Other ads on Instagram and Facebook depict children holding weapons, including one Facebook post by manufacturer Daniel Defense with the caption: “Train up a child in the way he should go, and when he is old, he will not depart from it.” The post was made the same day the Robb Elementary School shooter in Uvalde, TX used a Daniel Defense rifle to kill 19 children and injure 17 other people. 

(Photo credit: Daniel Defense / X)

“There is a direct correlation you can make between dangerous marketing practices and how they have gotten even worse and the rise of gun violence amongst young people,” Hockley said. “[These are] impressionable young people that are still developing their mental capacity and maturity, so [manufacturers] are making very dangerous decisions.” 

Based on the report, it is still far too easy for children to gain access to dangerous and violent firearm content. 

As part of the report, Sandy Hook Promise ran an experiment in which it created a TikTok account posing as a 13-year-old boy.
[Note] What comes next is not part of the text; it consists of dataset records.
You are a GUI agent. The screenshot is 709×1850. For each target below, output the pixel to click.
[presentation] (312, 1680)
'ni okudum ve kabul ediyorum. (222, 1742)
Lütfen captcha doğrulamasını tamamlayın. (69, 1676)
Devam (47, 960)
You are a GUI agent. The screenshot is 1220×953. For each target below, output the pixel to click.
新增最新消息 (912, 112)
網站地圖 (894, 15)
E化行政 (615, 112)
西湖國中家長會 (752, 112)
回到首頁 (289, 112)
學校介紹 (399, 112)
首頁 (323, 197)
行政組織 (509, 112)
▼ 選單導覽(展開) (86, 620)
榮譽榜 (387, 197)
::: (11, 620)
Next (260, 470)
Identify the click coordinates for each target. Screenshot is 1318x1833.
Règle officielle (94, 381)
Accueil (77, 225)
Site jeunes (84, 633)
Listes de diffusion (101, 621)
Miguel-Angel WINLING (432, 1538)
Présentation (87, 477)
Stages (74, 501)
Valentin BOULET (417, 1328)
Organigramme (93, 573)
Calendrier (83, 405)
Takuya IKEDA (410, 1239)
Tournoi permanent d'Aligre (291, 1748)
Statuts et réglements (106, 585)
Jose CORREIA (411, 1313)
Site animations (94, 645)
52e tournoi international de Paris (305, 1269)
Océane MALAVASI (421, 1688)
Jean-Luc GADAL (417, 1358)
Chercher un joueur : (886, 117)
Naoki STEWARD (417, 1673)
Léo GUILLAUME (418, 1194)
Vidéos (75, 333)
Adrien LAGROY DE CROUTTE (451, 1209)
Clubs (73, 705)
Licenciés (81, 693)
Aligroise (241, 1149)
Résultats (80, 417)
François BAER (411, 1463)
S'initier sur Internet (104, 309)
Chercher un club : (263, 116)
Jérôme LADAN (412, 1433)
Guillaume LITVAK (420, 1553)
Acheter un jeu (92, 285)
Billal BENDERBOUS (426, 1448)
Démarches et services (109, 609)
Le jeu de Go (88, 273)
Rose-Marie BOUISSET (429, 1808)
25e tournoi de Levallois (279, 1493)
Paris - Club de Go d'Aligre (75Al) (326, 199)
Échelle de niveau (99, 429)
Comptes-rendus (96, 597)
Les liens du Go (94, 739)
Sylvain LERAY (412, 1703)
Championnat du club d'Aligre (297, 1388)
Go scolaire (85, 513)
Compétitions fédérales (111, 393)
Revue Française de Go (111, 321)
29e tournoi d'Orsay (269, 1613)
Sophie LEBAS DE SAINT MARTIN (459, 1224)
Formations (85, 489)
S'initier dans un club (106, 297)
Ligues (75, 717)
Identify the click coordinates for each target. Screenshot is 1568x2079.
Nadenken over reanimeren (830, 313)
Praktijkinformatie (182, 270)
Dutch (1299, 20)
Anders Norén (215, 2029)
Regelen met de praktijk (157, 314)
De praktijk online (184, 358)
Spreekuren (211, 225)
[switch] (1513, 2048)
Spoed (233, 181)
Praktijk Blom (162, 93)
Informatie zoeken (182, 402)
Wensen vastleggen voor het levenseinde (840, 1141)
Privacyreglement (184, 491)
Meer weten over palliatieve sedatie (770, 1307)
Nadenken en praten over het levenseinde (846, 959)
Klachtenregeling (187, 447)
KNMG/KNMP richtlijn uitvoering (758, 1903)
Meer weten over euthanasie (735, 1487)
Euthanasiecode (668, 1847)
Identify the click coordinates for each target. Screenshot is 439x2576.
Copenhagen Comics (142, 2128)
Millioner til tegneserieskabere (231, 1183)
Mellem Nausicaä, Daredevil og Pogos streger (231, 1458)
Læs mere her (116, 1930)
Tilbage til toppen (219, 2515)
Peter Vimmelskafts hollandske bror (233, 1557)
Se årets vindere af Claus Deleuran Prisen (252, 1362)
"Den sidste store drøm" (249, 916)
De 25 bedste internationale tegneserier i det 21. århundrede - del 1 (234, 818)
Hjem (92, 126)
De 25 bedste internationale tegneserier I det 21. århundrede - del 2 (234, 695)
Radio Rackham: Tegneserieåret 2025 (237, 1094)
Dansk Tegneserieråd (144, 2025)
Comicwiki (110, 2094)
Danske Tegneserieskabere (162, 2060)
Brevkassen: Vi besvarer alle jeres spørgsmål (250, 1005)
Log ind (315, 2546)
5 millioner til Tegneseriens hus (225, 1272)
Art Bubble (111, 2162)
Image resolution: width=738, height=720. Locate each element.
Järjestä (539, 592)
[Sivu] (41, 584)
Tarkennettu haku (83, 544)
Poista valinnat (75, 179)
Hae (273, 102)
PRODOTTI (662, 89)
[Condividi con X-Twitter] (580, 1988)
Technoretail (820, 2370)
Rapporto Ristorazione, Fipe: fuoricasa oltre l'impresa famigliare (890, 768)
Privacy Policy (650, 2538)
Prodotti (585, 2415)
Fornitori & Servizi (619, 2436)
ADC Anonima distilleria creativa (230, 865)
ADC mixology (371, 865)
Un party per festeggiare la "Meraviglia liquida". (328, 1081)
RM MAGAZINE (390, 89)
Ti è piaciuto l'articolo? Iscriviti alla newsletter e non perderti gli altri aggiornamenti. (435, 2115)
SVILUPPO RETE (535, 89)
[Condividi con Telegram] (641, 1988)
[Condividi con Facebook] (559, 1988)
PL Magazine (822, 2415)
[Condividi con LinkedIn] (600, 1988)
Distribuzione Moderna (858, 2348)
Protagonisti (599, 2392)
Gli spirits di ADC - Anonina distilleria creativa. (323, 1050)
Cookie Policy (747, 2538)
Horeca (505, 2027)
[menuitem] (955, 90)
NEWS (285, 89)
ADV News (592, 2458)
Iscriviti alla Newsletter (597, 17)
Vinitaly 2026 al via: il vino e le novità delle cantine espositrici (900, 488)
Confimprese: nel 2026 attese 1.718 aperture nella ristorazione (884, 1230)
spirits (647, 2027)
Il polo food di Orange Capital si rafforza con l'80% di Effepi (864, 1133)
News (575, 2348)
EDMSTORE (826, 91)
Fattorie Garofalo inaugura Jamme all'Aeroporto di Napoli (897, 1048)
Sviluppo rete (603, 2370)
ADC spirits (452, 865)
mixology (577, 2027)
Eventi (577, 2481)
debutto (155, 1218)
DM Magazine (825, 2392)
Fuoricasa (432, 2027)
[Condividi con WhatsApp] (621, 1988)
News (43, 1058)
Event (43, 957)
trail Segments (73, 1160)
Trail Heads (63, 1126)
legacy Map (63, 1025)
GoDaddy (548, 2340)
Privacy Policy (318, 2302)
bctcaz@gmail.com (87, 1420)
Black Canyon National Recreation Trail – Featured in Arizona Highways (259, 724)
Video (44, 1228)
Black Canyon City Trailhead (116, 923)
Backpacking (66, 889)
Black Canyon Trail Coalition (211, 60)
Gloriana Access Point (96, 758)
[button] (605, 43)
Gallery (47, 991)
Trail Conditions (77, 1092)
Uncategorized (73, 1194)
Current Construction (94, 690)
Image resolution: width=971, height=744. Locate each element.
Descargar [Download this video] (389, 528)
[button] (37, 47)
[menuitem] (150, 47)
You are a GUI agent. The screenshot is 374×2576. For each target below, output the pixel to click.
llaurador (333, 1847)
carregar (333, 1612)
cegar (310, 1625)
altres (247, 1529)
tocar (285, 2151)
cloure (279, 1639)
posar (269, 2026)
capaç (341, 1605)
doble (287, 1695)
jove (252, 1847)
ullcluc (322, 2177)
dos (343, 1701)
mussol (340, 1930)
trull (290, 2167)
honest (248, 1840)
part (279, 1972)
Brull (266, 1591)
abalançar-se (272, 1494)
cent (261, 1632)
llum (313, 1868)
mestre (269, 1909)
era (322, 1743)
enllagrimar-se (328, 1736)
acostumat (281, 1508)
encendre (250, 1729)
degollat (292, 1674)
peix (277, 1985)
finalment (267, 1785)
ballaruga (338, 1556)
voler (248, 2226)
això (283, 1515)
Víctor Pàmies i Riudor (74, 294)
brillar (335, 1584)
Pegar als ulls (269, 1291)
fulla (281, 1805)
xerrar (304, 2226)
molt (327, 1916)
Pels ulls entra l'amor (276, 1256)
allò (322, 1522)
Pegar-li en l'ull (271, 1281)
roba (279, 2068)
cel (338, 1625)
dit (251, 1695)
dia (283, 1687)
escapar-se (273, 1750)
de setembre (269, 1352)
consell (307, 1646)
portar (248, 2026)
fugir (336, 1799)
On the first day of launching the account, the “boy” lingered over and liked a post from SteveO, the writer and creator of Jackass

In the following several days, the account was served several pieces of military-style content related to loading and firing assault-style weapons, how to create a 3D printed “ghost” gun and tactical, military-style drills. 

“We also want to hold social media companies to account in terms of the way algorithms work there,” Hockley said.

In the meantime, Sandy Hook Promise continues to call on the ad industry and on parents to fight for change through a campaign titled UnTargeting Kids. 

The campaign asks advertisers, manufacturers and parents to push for more research on the correlation between marketing and increased gun violence, demand that the firearm industry take action and self-regulate and ask Congress to speak up and act against these harmful marketing practices. 

“We’d love for marketing firms, advertisers, influencers and social media companies to stand up and ensure that they are regulating what’s appropriate and what’s not by lending their voice to this issue, demanding change and positive support because some of the stuff is truly very egregious,” Hockley said.